Le premier point touche la popularité de l'aéroport mascouchois, classé deuxième en importance au Canada. Outre ses 60 000 mouvements de piste chaque année, l'organisation mascouchoise demeure un endroit où l'on forme des pilotes privé et commercial, sur avion mono et bimoteur, de même que sur hélicoptère, grâce à cinq entreprises-écoles accréditées par Transports Canada.
On compte aussi trois entreprises accréditées d'organismes de maintenance et d'entretien mécanique, de même qu'une autre accréditée en instrumentation et calibration d'avionique. Plusieurs autres organismes et professionnels, reliés à divers domaines, ont également pignon sur rue à l'aéroport.
Le groupe cite également de nombreux autres avantages, dont l'utilisation éventuelle par la Sûreté du Québec, la proximité avec le train de banlieue, l'échange de services avec le nouvel hôpital, etc.
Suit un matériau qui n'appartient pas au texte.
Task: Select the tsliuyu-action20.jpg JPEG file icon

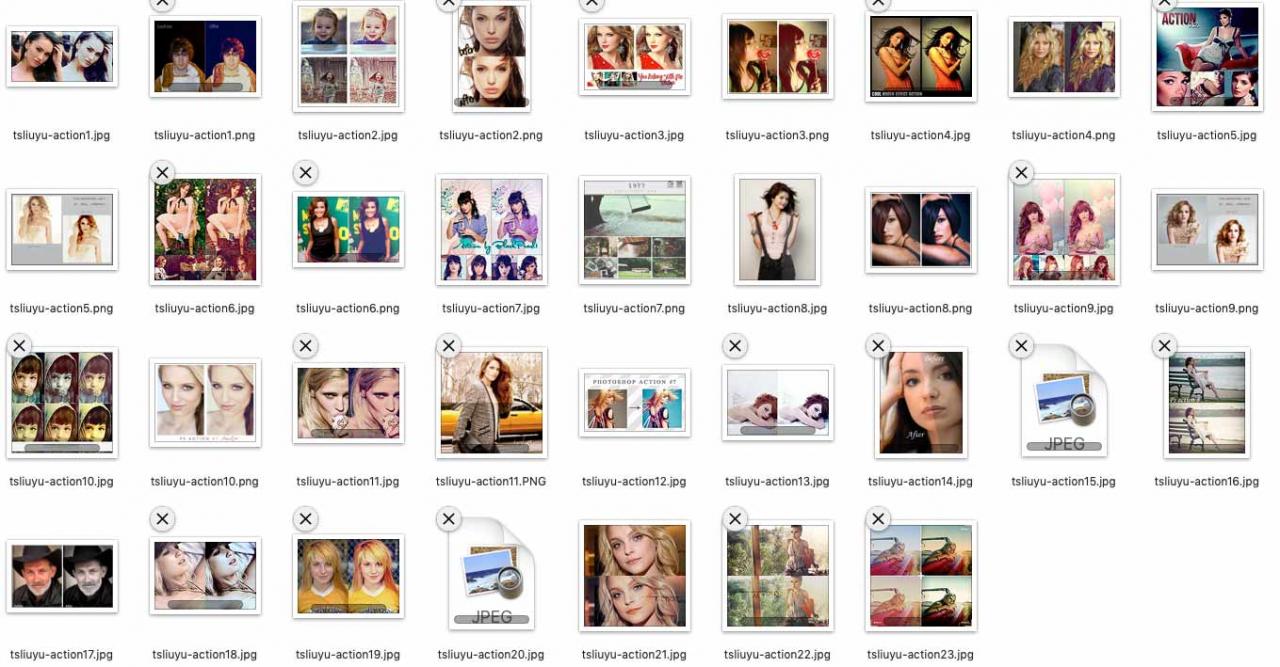Action: 491,574
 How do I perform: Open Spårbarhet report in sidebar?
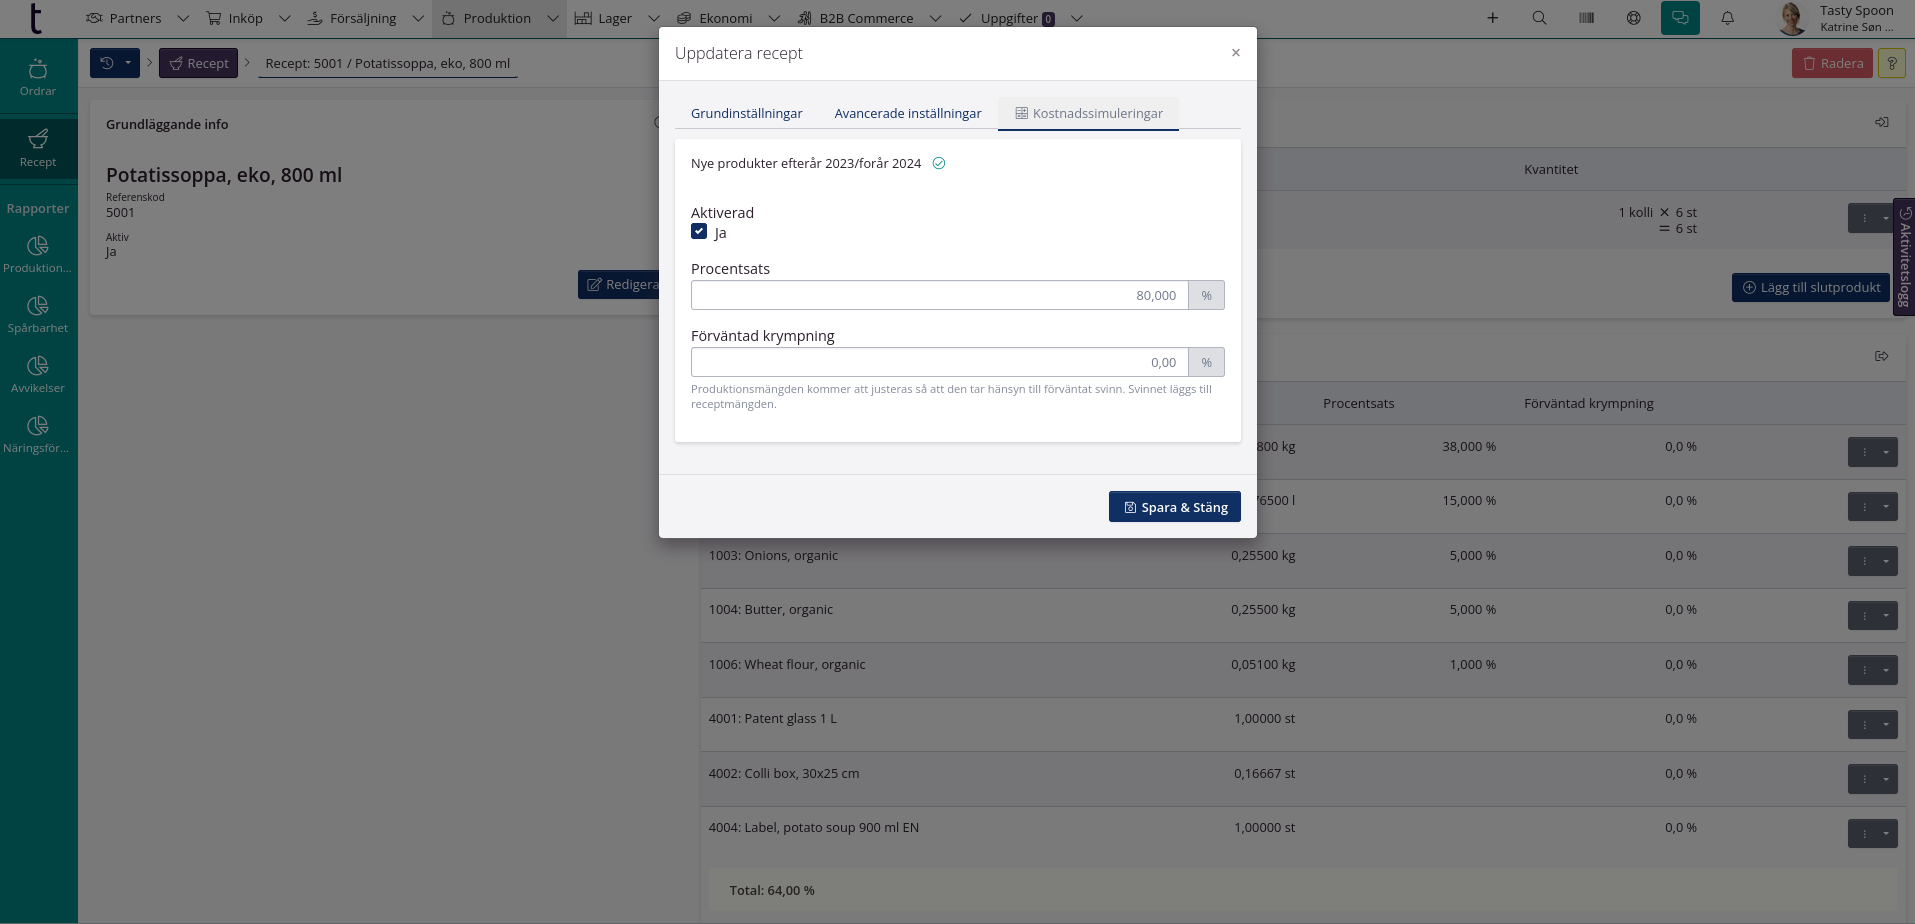[x=38, y=314]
Toujours selon ses représentants, l'aéroport affiche complet avec ses 135 espaces de stationnement remplis. Ce nombre serait vraisemblablement plus élevé, si ce n'était de l'incertitude qui entoure l'avenir de l'aéroport. «Tout récemment, un projet novateur de grande importance aurait pu voir le jour à Mascouche, mais il a été abandonné en raison de l'avenir trop incertain entourant le site», soutient M. Cossette en parlant du projet de Chapco Aviation, et touchant l'enseignement. Cossette termine même son intervention en y allant de menace éventuelle de poursuite. «Nous partageons tous la motivation d'éviter le combat de porter des poursuites en dommages éventuellement contre la Ville de Mascouche, si elle venait un jour, par entêtement, à désirer la fermeture de notre aéroport», conclut celui-ci.